The church of the ducks: The 19th century philosopher Soren Kierkegaard's told a story about a make-believe country where only ducks live. One Sunday morning all the ducks came into their little duck church, waddled down the aisle, and waddled into the pews.
Then the duck minister came in, took his place behind the pulpit, opened the duck bible and read, "Ducks! You have wings, and with wings you can fly like eagles." The ducks all quacked out loud “Amen!” The duck pastor continued to read and said, "With your wings you can soar into the sky!" Again the ducks responded with thunderous Amen and Hallelujah so the duck pastor read some more with even greater emphasis: "Ducks, you have wings! You can fly!" And all the ducks in the church quacked, "Amen!" Then the service ended and they came out of the church. Not a single duck spread its wings to fly. They all waddled home in a noisy, “Quack! Quack! Quack…!”
Knowledge of obedience is not enough: James 4:17 “Anyone, then, who knows the good he ought to do and doesn't do it, sins.”
It is not enough to know what you’ve heard or read in the word of God about what God wills for you. What matters is that if you know what to do, that you do it! Having the knowledge about God’s will is not enough. Knowing the necessity of obedience is not enough. These things are not the same as being obedient. Knowing what should be done obligates a person to do it. The advantage of being taught about obedience is not that we get an “outstanding grade” from God because we get the right answer. To believe in something is to act like it is so. Hence, the advantage of believing God’s word and specifically, God’s will is that we obey it because it is true, good, precious, and real.
Obedience is for our good: Obedience is for our good. James calls it the “good” which means beautiful, excellent, noble, or right. Jesus is a King. Jesus dictates and commands. But they are meant to make us well and happy. Every command is meant for our good. They are loving guidelines of an infallibly infinite and wise heavenly Father for the good of those He loves.
Abraham--faith in obedience: Hebrews 11:8 “By faith Abraham, when called to go to a place he would later receive as his inheritance, obeyed and went, even though he did not know where he was going.”
Abraham is mentioned ten times in Hebrews. The great progenitor of the Jewish people and his wife are now singled out as examples of faith. The Jews prided themselves on their descent from Abraham, and the great patriarch is mentioned in the New Testament as one who had faith and who acted on his faith. In line with this the author gives more space to Abraham than to any other individual on his list. Abraham accepted God's promises and acted on them even though there was nothing to indicate that they would be fulfilled. This faith is seen in his acceptance of the promise of a child when Sarah was old and even more in his readiness to sacrifice that child-- the one through whom the promise was to be fulfilled-- when God commanded.
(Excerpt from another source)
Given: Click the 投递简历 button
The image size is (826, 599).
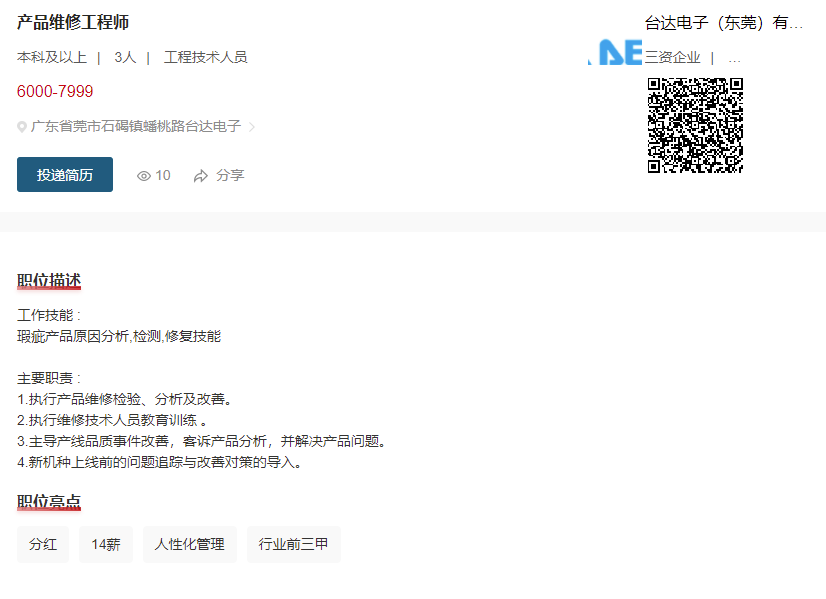Looking at the screenshot, I should (65, 175).
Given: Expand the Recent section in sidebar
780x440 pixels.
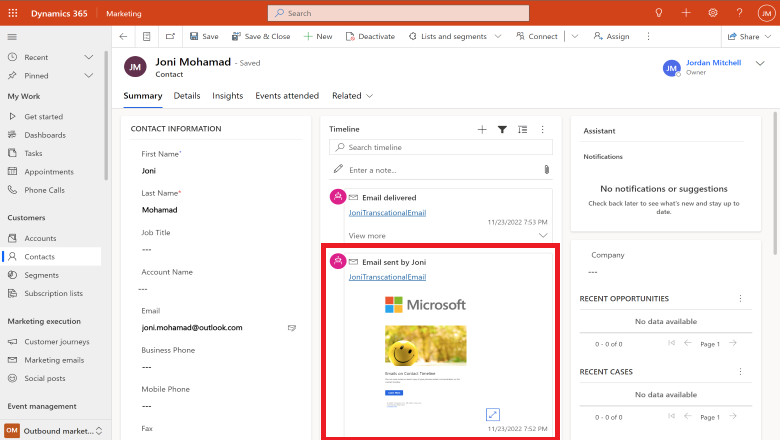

God demands obedience: Micah 6:8 “He has showed you, O man, what is good. And what does the LORD require of you? To act justly and to love mercy and to walk humbly with your God.”
The scriptures clearly teach us that God demands obedience from his people. We are responsible before God to obey His commands. Obedience to the commandments of God is utterly crucial in living the Christian life.
What God wants is a heart response to God demonstrated in the basic elements of true religion. God has told the people what is good. The Mosaic law differentiated between good and bad and reflected God's will in their religious and social lives.
They were to act "justly", here in the sense of true religion, i.e., the ethical response to God that has a manifestation in social concerns as well. “To love mercy” is to freely and willingly show kindness to others. "To walk humbly with your God" means to live in conscious fellowship with him, exercising a spirit of humility before him. It is not that sacrifice was completely ineffectual and that simply a proper heart attitude to God would suffice. Rather, God has no interest in the multiplication of empty religious acts.
These ethical requirements do not comprise the way of salvation. We are still called to the exercise of true religion because we are in a covenant relationship with God in which the law has been placed within their hearts not abrogated. Our obedience is inspired by the indwelling Holy Spirit, not by the letter of the law.
We are saved for obedience: Romans 1:5 “Through him and for his name's sake, we received grace and apostleship to call people from among all the Gentiles to the obedience that comes from faith.”
The desired response to the gospel message is "obedience that comes from faith". Paul's readers were not called, as he was, to apostleship; they were called "to belong to Jesus Christ" and to be "saints", the common term designating believers. The scriptures teach us that we are saved for obedience. There are two beautiful truths balanced so wonderfully in Scripture. We are not saved by obedience. Salvation comes by grace through faith in Christ. But, we are saved for obedience.
The test of love for God: John 14:15 "If you love me, you will obey what I command.”
Obedience to God is the proof of our love for Him. True knowledge of God does not end with speculative ideas but with obedience to the moral law and with the presence of God's love in the believer.
2 John 1:6 “And this is love: that we walk in obedience to his commands. As you have heard from the beginning, his command is that you walk in love.”
The test of love is obedience to God's commands, and the test of obedience is whether one "walks in love." Love of God must result in obedience or it is not true love. Jesus' own love for you and I was manifested by his obedience even to death.